1. (even) Buddha Lo - Top Chef Season 19 Winner
AKA: Moneyball. Double Down. Big Data. Buddha.
At the risk of tooting my own horn (who am I kidding, I love tooting that thing, I’d deepthroat it if I could) I’d just like to point out that last week, after Amar went wire to wire for the victory and Buddha almost went home for bad rice and not even getting a dish on the plate, I still left Buddha in the top spot. Figuring, rightly as it turned out, that Buddha couldn’t possibly have two big screw-up episodes in a row.
It wasn’t exactly a novel observation, I’m sure. Probably no chef has ever looked as much like a lock as Buddha does right now. He said as much himself in the beginning of this episode and it was kind of like, settle down, Buddha, you don’t have say what we were all obviously thinking. What are you, some kind of self-horn tooter? No one likes those.
Luckily this episode also found time for some GRATUITOUS PUG FOOTAGE.
Aw yeah, baby, that’s the good stuff. Smart work by the producers.

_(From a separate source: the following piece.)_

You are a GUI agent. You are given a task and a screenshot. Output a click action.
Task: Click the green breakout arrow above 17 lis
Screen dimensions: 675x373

It’s a lot easier to stomach the Death Star going about its business destroying planets when you remind us that the Death Star used his prize money from last season to pay for his pug’s eye operation. God bless Buddha and his wife, Keitha— er, Rebecca. (This is going to be really funny for the six people who understand that Flight of the Conchords reference).
Anyway, it was mostly another ho-hum style victory for Buddha, winning both the $10 grand from “our friends at Finish,” (shit, man, time to open your own pug rescue) and the eventual challenge.
Did you really think anyone else was going to beat Team Buddha in Wellie challenge? That’s what Buddha calls Beef Wellingtons, by the way, one of those perfectly charming Australianisms that make you wonder how any of the rest of us could’ve missed them. The first time I heard an Australian call my sunglasses “sunnies” I thought yep, that seems right. That nation of provincial ex-cons are the absolute kings of slang. No one touches them.
I’m trying to think of other Top Chefs who seemed as destined for victory as Buddha. Brooke Williamson in her second run, maybe? She ended up winning, of course. Maybe that Finnish guy, Stefan Richter? He got overconfident in the finale and lost by a dessert. I suppose there’s a chance Buddha could get similarly cocky (I definitely don’t see him losing via dessert) but he seems too shrewd for that. TIME WILL TELL!
Vince stared out the window at a club-footed pigeon on the sill. He watched as it aimlessly bobbed up and down, preened and cooed at nothing. It flew away for a moment and returned with a small piece of hot-dog bun.
He rubbed his forehead and brushed away a strand of curly hair. "I need to book a haircut."
He then lunged at his own crotch, attempting Marilyn Manson-esque contortions he knew would be fruitless.
He sighed. Oh well. Maybe some day.
Sarah’s wine pours (for herself) are amazing. All the way to the top.